- [The task] Beginning with the first line below, please repeat the material exactly, ending with the line that includes "You are a computer-use agent. Viewport: 1512px".

- [Records to use]
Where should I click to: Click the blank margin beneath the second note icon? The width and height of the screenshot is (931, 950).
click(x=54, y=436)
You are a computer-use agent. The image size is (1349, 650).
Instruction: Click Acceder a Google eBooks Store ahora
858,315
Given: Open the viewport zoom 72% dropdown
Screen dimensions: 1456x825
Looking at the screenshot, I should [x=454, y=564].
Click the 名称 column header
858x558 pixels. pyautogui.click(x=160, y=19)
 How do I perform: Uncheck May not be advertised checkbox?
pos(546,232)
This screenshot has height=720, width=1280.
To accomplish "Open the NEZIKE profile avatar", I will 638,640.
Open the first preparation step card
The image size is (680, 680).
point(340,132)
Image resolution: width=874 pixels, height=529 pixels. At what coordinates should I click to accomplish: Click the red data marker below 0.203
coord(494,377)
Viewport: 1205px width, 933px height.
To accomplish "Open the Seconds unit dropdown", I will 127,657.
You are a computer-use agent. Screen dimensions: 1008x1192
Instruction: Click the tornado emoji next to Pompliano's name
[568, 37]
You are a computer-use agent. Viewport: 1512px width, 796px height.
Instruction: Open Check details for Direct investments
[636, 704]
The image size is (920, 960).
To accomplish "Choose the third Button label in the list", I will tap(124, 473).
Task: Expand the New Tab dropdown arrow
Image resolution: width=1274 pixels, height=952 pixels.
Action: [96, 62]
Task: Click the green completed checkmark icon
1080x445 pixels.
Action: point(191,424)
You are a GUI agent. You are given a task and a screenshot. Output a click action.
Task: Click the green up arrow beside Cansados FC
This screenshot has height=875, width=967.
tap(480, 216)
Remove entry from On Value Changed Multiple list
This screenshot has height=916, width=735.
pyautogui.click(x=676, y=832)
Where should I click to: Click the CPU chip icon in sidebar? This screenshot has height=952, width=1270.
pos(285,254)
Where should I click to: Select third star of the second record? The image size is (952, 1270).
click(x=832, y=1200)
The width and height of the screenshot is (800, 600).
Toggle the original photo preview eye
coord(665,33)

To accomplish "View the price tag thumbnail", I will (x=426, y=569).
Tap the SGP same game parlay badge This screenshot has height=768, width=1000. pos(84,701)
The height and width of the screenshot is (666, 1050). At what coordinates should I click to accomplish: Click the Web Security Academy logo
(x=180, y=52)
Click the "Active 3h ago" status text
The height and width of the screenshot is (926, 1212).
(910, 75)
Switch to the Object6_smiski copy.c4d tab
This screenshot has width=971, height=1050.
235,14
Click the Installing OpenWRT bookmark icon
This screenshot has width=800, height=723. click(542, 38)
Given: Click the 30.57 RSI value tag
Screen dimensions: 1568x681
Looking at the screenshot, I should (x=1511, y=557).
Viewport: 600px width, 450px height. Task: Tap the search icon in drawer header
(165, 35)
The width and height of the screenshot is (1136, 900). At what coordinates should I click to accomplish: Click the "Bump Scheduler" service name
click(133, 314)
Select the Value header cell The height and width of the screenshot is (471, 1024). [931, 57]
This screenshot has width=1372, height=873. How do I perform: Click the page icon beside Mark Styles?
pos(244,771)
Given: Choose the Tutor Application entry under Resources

- [Answer for the task]
Where should I click to: Click the blank margin beneath the second note icon? The width and height of the screenshot is (931, 950).
click(x=54, y=436)
You are a computer-use agent. The image size is (1349, 650).
Instruction: Click Acceder a Google eBooks Store ahora
858,315
Given: Open the viewport zoom 72% dropdown
Screen dimensions: 1456x825
Looking at the screenshot, I should [x=454, y=564].
Click the 名称 column header
858x558 pixels. pyautogui.click(x=160, y=19)
 How do I perform: Uncheck May not be advertised checkbox?
pos(546,232)
This screenshot has height=720, width=1280.
To accomplish "Open the NEZIKE profile avatar", I will 638,640.
Open the first preparation step card
The image size is (680, 680).
point(340,132)
Image resolution: width=874 pixels, height=529 pixels. At what coordinates should I click to accomplish: Click the red data marker below 0.203
coord(494,377)
Viewport: 1205px width, 933px height.
To accomplish "Open the Seconds unit dropdown", I will 127,657.
You are a computer-use agent. Screen dimensions: 1008x1192
Instruction: Click the tornado emoji next to Pompliano's name
[568, 37]
You are a computer-use agent. Viewport: 1512px width, 796px height.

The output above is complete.